Items on finding words and elements
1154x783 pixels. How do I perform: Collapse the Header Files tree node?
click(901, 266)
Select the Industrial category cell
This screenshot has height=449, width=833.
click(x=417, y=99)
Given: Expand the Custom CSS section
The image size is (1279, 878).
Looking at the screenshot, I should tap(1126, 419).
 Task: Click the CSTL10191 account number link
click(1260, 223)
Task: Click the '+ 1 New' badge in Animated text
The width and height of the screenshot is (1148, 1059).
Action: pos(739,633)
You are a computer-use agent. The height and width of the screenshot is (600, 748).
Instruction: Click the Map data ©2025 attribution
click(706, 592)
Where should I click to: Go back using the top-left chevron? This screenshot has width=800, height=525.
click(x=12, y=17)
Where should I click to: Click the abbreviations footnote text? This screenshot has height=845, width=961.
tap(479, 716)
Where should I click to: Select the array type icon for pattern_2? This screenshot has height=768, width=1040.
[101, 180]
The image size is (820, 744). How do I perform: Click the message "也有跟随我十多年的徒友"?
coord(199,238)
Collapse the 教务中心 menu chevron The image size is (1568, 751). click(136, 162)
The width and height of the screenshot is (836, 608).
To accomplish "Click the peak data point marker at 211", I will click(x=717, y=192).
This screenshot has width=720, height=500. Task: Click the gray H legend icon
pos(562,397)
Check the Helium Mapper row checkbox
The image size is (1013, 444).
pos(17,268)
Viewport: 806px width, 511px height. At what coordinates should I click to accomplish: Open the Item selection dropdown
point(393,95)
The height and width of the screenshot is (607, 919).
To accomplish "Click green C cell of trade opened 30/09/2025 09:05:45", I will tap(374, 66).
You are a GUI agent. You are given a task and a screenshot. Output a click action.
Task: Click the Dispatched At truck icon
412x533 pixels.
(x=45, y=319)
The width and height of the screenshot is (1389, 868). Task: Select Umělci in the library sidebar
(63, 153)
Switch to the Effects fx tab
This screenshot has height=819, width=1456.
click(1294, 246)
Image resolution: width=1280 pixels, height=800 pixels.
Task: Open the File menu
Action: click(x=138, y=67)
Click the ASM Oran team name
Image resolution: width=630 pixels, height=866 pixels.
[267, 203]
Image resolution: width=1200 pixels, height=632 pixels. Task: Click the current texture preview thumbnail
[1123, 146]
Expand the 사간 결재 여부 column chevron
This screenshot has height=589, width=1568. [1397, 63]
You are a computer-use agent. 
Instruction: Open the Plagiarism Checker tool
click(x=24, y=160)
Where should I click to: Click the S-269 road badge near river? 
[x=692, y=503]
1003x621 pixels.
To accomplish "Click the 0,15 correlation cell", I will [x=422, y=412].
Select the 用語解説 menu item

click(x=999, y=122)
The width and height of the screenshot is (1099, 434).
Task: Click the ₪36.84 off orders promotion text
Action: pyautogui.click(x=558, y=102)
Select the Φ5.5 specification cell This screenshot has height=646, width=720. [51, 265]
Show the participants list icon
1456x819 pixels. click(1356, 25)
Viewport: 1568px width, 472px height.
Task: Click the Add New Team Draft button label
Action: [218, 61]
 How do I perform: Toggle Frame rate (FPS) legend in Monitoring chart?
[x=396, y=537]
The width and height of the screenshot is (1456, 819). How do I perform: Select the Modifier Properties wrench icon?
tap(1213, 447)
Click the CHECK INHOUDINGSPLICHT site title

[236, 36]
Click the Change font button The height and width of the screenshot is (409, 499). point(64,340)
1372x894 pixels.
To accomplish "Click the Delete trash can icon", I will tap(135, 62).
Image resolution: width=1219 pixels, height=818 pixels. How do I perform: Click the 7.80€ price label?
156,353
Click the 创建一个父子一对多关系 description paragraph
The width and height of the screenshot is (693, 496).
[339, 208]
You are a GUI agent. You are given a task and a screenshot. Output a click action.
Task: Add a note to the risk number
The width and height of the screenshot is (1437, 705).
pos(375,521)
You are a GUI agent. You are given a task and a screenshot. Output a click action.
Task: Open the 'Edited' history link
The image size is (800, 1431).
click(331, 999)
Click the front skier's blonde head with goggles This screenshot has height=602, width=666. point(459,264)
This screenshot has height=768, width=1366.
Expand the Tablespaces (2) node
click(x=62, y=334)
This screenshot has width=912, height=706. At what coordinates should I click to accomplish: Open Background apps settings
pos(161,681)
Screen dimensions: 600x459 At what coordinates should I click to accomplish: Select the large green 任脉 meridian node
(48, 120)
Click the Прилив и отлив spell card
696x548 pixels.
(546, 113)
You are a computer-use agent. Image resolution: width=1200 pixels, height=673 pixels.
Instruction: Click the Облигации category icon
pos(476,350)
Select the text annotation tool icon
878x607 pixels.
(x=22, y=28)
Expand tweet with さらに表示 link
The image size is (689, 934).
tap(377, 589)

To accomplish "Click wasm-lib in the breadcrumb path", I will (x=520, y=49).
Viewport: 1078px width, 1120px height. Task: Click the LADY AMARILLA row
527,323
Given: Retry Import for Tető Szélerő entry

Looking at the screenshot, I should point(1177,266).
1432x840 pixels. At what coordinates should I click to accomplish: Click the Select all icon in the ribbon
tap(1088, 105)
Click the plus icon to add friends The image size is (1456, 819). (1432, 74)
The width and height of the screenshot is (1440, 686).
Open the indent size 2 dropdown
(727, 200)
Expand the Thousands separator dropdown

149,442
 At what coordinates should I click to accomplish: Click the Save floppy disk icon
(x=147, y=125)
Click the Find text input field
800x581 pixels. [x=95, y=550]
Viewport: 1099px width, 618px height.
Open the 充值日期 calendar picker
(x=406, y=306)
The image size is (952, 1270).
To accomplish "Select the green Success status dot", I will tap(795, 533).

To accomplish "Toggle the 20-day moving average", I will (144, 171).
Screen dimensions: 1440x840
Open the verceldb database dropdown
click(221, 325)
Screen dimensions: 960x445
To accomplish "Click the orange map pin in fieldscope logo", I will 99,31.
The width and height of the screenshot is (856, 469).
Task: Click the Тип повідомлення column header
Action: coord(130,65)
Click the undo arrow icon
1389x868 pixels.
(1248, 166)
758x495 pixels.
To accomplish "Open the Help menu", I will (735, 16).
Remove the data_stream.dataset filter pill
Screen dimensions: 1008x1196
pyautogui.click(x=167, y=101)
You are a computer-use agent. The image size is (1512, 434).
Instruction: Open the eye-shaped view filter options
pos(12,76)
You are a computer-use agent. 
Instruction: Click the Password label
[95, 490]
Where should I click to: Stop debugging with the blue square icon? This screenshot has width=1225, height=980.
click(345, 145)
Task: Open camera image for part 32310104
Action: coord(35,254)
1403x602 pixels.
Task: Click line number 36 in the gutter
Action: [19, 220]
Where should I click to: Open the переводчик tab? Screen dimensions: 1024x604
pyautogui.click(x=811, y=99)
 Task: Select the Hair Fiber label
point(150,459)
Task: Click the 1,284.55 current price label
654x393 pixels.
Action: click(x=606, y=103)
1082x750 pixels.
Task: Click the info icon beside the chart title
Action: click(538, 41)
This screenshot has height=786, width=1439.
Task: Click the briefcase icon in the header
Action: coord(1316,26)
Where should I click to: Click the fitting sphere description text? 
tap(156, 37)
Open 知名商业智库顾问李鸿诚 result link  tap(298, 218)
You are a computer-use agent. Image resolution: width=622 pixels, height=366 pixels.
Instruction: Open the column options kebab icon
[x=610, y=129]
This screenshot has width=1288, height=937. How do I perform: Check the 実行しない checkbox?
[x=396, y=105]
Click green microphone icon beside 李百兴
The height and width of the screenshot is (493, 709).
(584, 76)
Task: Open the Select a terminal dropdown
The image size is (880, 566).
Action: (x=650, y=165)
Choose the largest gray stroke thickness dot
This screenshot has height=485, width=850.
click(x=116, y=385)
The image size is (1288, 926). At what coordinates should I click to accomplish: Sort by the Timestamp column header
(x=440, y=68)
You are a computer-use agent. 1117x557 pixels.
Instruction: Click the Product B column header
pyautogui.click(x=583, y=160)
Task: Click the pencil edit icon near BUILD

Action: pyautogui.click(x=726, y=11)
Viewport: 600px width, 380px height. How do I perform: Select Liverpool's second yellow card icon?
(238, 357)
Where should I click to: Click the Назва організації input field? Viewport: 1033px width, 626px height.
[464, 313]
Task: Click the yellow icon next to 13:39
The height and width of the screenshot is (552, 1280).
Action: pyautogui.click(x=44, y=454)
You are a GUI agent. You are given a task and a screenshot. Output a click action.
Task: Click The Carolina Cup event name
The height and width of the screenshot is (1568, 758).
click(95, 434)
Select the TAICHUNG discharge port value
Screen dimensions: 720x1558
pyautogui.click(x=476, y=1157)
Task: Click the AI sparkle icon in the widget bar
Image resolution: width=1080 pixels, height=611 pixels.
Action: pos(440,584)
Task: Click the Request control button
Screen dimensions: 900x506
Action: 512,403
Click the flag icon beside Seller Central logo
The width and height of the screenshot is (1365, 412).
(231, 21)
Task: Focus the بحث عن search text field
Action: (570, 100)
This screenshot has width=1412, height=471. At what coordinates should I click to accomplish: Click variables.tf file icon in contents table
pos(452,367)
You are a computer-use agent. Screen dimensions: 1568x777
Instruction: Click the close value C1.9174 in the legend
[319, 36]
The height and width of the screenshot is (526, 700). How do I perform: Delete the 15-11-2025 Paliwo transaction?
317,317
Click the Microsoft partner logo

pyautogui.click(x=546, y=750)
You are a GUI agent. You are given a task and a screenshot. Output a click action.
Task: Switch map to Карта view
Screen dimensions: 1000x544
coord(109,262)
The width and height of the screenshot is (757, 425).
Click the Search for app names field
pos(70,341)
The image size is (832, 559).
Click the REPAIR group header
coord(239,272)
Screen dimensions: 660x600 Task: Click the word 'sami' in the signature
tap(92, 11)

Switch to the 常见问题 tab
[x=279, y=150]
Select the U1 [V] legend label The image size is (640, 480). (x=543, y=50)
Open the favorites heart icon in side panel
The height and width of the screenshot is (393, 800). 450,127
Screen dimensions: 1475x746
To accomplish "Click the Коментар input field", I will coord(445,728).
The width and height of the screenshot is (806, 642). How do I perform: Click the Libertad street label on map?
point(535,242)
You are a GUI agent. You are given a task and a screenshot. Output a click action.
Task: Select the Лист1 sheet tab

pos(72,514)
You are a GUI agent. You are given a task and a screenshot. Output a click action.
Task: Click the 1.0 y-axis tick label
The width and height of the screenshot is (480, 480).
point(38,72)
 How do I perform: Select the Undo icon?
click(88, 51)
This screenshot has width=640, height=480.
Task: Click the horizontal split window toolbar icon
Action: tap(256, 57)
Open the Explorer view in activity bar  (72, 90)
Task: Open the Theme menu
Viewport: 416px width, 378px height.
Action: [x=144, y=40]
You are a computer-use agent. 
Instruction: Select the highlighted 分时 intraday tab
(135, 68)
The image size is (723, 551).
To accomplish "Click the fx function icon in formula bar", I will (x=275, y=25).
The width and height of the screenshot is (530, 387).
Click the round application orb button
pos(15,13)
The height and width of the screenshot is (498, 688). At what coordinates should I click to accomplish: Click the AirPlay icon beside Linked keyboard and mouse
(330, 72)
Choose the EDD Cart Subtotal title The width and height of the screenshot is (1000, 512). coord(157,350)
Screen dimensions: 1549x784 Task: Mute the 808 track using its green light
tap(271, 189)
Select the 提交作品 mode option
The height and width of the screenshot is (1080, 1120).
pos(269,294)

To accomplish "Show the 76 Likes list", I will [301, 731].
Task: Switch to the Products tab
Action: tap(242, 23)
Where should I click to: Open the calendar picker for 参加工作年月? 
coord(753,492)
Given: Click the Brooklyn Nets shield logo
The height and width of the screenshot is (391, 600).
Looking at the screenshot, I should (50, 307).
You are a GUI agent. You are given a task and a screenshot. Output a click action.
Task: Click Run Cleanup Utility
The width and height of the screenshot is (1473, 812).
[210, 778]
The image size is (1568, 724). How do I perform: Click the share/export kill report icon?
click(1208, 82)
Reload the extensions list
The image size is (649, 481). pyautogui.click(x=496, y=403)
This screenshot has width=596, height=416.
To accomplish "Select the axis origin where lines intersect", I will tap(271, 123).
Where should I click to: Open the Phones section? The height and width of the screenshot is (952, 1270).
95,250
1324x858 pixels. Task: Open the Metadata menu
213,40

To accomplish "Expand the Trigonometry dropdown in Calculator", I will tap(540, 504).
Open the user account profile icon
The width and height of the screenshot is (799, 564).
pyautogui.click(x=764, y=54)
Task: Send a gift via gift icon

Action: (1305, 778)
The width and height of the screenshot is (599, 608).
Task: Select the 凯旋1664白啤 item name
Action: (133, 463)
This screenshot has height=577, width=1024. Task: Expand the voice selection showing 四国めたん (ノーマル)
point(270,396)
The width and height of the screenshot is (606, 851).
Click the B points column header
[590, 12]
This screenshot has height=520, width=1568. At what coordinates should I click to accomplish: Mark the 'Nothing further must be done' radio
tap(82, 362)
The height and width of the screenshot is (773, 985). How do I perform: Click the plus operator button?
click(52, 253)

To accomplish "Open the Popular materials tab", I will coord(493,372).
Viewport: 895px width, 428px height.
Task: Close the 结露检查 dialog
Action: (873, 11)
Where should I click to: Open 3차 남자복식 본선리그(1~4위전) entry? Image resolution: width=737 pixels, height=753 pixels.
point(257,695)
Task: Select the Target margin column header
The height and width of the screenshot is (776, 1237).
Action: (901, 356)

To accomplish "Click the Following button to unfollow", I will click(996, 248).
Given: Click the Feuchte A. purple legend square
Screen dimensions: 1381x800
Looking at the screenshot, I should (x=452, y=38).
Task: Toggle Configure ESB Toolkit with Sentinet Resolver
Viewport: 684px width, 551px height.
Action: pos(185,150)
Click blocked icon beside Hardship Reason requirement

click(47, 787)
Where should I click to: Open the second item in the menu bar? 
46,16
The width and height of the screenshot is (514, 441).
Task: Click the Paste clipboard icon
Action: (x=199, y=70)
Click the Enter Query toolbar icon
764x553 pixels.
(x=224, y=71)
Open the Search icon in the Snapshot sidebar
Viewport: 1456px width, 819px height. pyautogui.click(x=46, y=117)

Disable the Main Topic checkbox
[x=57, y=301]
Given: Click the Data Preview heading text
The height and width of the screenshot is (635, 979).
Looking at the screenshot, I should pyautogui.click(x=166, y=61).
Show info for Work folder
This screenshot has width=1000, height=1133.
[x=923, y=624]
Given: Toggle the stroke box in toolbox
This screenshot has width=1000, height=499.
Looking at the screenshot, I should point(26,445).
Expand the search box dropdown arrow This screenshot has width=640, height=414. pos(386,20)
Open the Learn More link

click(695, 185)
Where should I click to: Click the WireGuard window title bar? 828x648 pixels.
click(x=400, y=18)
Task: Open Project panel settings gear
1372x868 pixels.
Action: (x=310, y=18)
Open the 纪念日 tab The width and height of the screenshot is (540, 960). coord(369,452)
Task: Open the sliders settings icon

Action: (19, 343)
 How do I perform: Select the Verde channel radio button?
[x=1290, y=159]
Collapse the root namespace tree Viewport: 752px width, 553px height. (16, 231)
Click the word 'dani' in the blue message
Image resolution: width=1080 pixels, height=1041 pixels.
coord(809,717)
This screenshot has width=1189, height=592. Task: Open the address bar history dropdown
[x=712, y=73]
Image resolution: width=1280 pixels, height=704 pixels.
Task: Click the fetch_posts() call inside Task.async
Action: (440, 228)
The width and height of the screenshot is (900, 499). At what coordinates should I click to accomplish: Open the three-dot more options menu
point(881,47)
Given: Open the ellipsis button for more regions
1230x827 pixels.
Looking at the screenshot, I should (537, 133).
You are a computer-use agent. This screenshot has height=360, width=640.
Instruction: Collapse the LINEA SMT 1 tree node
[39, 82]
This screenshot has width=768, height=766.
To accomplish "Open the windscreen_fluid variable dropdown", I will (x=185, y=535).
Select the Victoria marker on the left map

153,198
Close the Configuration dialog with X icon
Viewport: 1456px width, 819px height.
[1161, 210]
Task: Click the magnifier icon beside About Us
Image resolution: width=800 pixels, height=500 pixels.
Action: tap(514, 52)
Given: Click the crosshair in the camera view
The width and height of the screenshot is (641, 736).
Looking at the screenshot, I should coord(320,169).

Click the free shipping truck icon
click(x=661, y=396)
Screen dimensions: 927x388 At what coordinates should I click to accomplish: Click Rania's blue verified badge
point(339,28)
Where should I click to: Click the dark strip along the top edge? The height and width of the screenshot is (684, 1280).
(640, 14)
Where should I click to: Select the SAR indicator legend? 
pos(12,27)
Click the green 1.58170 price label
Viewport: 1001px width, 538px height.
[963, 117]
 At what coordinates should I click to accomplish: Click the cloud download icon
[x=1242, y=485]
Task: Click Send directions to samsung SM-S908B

OBJECTIVE
Rewrite the lines beginning with the one containing "This screenshot has width=912, height=706." and continuing through the one containing "Looking at the screenshot, I should point(1177,266).", substituting "Directive" for "Instruction" and leaving everything else untouched.

EXPECTED OUTPUT
This screenshot has width=912, height=706. At what coordinates should I click to accomplish: Open Background apps settings
pos(161,681)
Screen dimensions: 600x459 At what coordinates should I click to accomplish: Select the large green 任脉 meridian node
(48, 120)
Click the Прилив и отлив spell card
696x548 pixels.
(546, 113)
You are a computer-use agent. Image resolution: width=1200 pixels, height=673 pixels.
Directive: Click the Облигации category icon
pos(476,350)
Select the text annotation tool icon
878x607 pixels.
(x=22, y=28)
Expand tweet with さらに表示 link
The image size is (689, 934).
tap(377, 589)

To accomplish "Click wasm-lib in the breadcrumb path", I will (x=520, y=49).
Viewport: 1078px width, 1120px height. Task: Click the LADY AMARILLA row
527,323
Given: Retry Import for Tető Szélerő entry

Looking at the screenshot, I should point(1177,266).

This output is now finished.